I’d say we’re well past that mark in crypto, even on a risk-adjusted basis. 

But the real measure of an equities bull market is when the IPO market is wide open (as it’s only now starting to be) — the equities party hasn’t started until people are clamoring for young companies to sell them new shares at wildly inflated prices.

The crypto equivalent of IPOs (seeing as the SEC won’t let us do ICOs anymore) is airdrops and NFT mints and the market for both of those is as wide open as it gets. 

Consider the DYM token, which seemed beyond fully valued when it airdropped at about $4.50 on Tuesday.

It’s now $8.

Everyone who held DYM as of Tuesday had gotten it for free, so it was reasonable to expect there would be an initial wave of selling as people collected their free money.

Instead, we got an initial wave of buying.

This is not something you’d see in a bear market!

There is admittedly an interesting blue-sky scenario for DYM — disintermediating Ethereum by becoming a modular consensus layer — but its $8 billion FDV appears to be pricing in cloudless blue skies for as far as the eye can see.

So that is almost certainly not why people are buying. 

Instead, people are buying DYM because they see that buying TIA earned them more than 100% in DYM and now they think that holding DYM will get them more than 100% of something else and that something else will in turn get them more than 100% of another something else.

This is an example of “infinite regress” thinking.

This type of thinking (where everything exists in a self-contained loop) works in financial markets just as well as it does in cosmology, philosophy and religion.

In crypto, it’s turtles all the way up — which will continue to work right up until it doesn’t.

If that’s not a bull market, I don’t know what is. 

Q: That sounds like a bubble.

We may already be in bubble territory, yes, although I certainly wouldn’t short it — bubbles can stay irrational far longer than you can stay solvent.

This doesn’t have to be bad news, though — bubbles can be long-term productive, as was the case with railroads and the internet.

We’ll have to wait and see, of course, but, in the meantime, there’s some short-term good news here, too: I take this proto-bubble as proof that crypto can create its own bull markets without the help of any outside money.

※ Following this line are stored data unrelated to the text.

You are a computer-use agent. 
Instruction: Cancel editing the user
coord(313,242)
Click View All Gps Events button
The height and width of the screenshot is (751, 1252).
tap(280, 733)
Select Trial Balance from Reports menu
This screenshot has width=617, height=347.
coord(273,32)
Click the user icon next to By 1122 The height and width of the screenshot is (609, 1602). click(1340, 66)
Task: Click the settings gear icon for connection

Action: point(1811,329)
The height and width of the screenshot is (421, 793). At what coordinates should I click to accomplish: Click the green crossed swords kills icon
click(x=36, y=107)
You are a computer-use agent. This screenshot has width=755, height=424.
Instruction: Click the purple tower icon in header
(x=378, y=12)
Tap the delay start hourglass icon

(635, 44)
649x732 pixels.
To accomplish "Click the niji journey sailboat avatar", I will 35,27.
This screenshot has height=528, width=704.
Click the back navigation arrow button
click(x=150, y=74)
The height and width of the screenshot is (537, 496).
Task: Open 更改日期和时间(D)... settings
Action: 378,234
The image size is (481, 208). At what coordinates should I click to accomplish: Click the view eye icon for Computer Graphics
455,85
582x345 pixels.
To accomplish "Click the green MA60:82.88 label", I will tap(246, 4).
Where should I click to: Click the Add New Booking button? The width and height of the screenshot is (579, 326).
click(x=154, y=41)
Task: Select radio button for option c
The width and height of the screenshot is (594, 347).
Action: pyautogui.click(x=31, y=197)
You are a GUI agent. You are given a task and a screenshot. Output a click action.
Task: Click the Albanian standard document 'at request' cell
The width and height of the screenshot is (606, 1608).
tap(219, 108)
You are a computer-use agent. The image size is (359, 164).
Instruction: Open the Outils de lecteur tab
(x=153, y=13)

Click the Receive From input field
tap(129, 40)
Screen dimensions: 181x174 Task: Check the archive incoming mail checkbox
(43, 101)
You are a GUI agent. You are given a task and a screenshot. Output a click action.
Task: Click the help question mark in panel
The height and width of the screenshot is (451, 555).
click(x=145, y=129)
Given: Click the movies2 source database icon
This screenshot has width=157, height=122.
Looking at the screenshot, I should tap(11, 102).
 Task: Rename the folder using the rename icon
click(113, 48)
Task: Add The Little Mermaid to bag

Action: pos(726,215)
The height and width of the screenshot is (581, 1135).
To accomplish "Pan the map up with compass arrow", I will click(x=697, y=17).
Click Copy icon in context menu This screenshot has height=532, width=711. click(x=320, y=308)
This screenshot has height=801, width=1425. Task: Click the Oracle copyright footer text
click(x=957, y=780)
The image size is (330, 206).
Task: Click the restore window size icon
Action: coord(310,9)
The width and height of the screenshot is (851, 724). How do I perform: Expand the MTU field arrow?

The excitement around a spot bitcoin ETF was premised on the assumption that we needed TradFi money and a measure of institutional adoption to kick-start another bull market in crypto.

As it happens, the ETF has attracted only a few billion of new money, all of which has gone into bitcoin.

That’s only gotten bitcoin about halfway back to the all-time highs and yet, airdrops and NFTs are booming like never before.

My big takeaway then is that we’ve underestimated how much investment money there is that is either 1) not able to access traditional capital markets or 2) not interested in the pedestrian returns on offer there.

This, I think, puts a floor under the crypto industry, which can continue to boom and bust — with each boom bigger than the last — without any inflows from traditional finance.

TLDR: The addressable market for permissionless investing is far larger than anyone had guessed.

Q: When’s the next bust then?

No idea, but I would note that the aforementioned DYM has a market cap of $1.1 billion and a fully diluted value (FDV) of $7.8 billion, which is both ridiculous and, by crypto standards, normal.

It’s impressive that we have achieved these types of valuations without any substantial inflows from traditional finance. 

But I can’t imagine there’s enough non-traditional money to bridge the yawning divide between crypto’s collective market cap and its collective FDV.

The gap between market cap and FDV will slowly close as all of the as-yet-unreleased tokens come to market, but I wouldn’t expect that to be an orderly process.

The peak of this cycle may be when the rolling issuance of tokens finally exhausts the willingness of non-traditional money to pay these prices. 

The turtles will eventually come home to roost.